Fox has three sons: Noah, 9, Bodhi, 8, and Journey, 5. She’s been open about Noah’s desire to wear dresses to express himself since he was a toddler, and the bullying he’s endured because of it. During the interview, she explains how she’s always taught her kids about gender identity and how to be confident in themselves and who they are. [Editor’s note: We are using both gender-neutral and masculine pronouns in this story, similar to how Fox talks about Noah.]
“Noah started wearing dresses when he was about two, and I bought a bunch of books that sort of addressed these things and addressed a full spectrum of what this is,” Fox explains. “Some of the books are written by transgender children. Some of the books are just about how you can be a boy and wear a dress; you can express yourself through your clothing however you want. And that doesn’t even have to have anything to do with your sexuality.”
She says she knows she can’t control how other kids are taught about things like gender identity, and how hard that is.
“That’s why I don’t really put my children on Instagram or social media,” she says.
Related: Megan Fox has the perfect response to kids who bully her son for wearing dresses
Fox says her children attend a school where “the other parents are similar in their beliefs,” and that most of the kids at this school don’t have regular access to the internet. She grew emotional and teared up while explaining how it works.
“So they know that their parents are famous, but their knowledge of it is very limited,” she said. “I knew when they were very young, I wanted to try to protect them however I could and a lot of that had to do with limiting their exposure to the internet. So far, we’ve done a really good job and we maintain their innocence in a lot of ways, but I know I can’t protect them forever, though I do have a child that suffers.”
Fox last shared images of her children on Instagram back in 2018. She says even though she’s an incredibly proud mother, she just doesn’t feel comfortable putting them out there for the world to see and react to.
“I’m so proud of my kids.

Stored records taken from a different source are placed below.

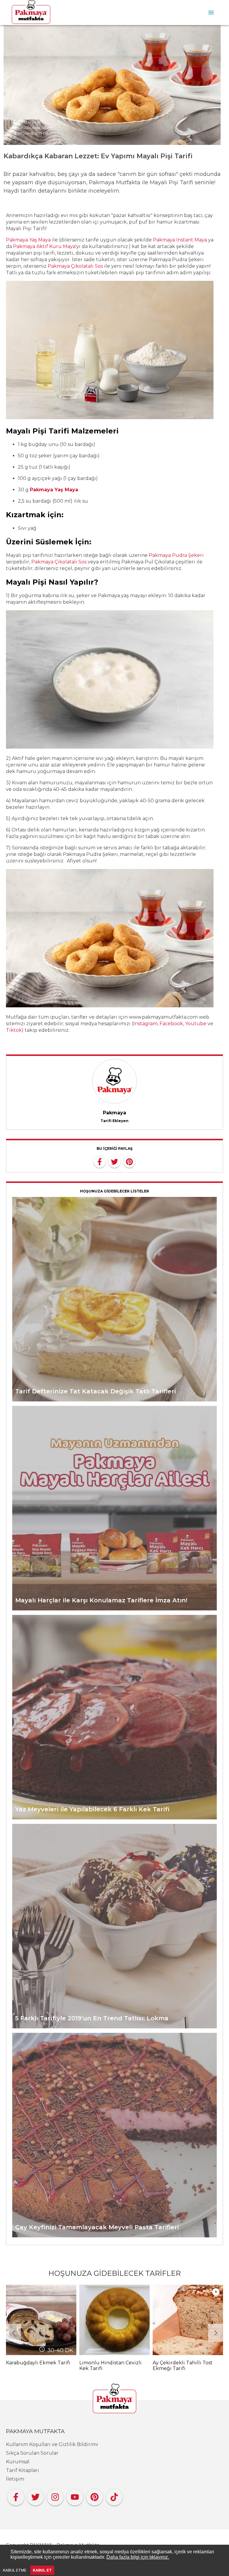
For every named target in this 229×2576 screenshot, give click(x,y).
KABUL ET (42, 2570)
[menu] (211, 12)
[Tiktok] (114, 2495)
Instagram (145, 1023)
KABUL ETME (14, 2570)
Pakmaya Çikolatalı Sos (75, 266)
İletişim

Noah is an unbelievable pianist. Noah can learn Mozart’s concerto in an hour and just absolutely shred on the piano,” she says, explaining that she’d love to be able to share that with people. “But I also don’t want the world to have access to this gentle soul and say all the things that we all know they’re going to say.”
It’s more than understandable that celebrity parents would want to respect their children’s autonomy and boundaries by keeping them out of the public eye and off of their social media accounts. Children can’t make these decisions, so as parents, we’re responsible for making them on their behalf.
Sure, we all want to share the amazing moments of their childhood and our parental pride with the world from infancy onward. Celebrities and influencers may have chosen to live life in the public eye, but their children haven’t. Your children have access to the world, but the world doesn’t have to have access to your children.
Related: Megan Fox addresses the mom-shaming she gets: ‘Do you ask their dad when he’s out?’
In regard to Noah and her desire for him to live life as true to themself as possible, she acknowledges that the world isn’t always kind to kids they deem “different” and how she wishes she could protect him.
“So I have a lot of worries about that, because I just wish that humanity was not like this,” Fox says “Although my kid is so brave and my child is so brave and I know that they’ve chosen this journey for a reason. It’s just hard as a mom.”
One thing she’s completely nailed is making sure her children know they’re accepted, loved, and brave at home by having open discussions and reading inclusive children’s books about gender identity.
“From the time they were very young, I’ve incorporated those things into their daily lives so that nobody feels like they are weird or strange or different.”
Well done, mama. You and your kids are fortunate to have one another on this journey.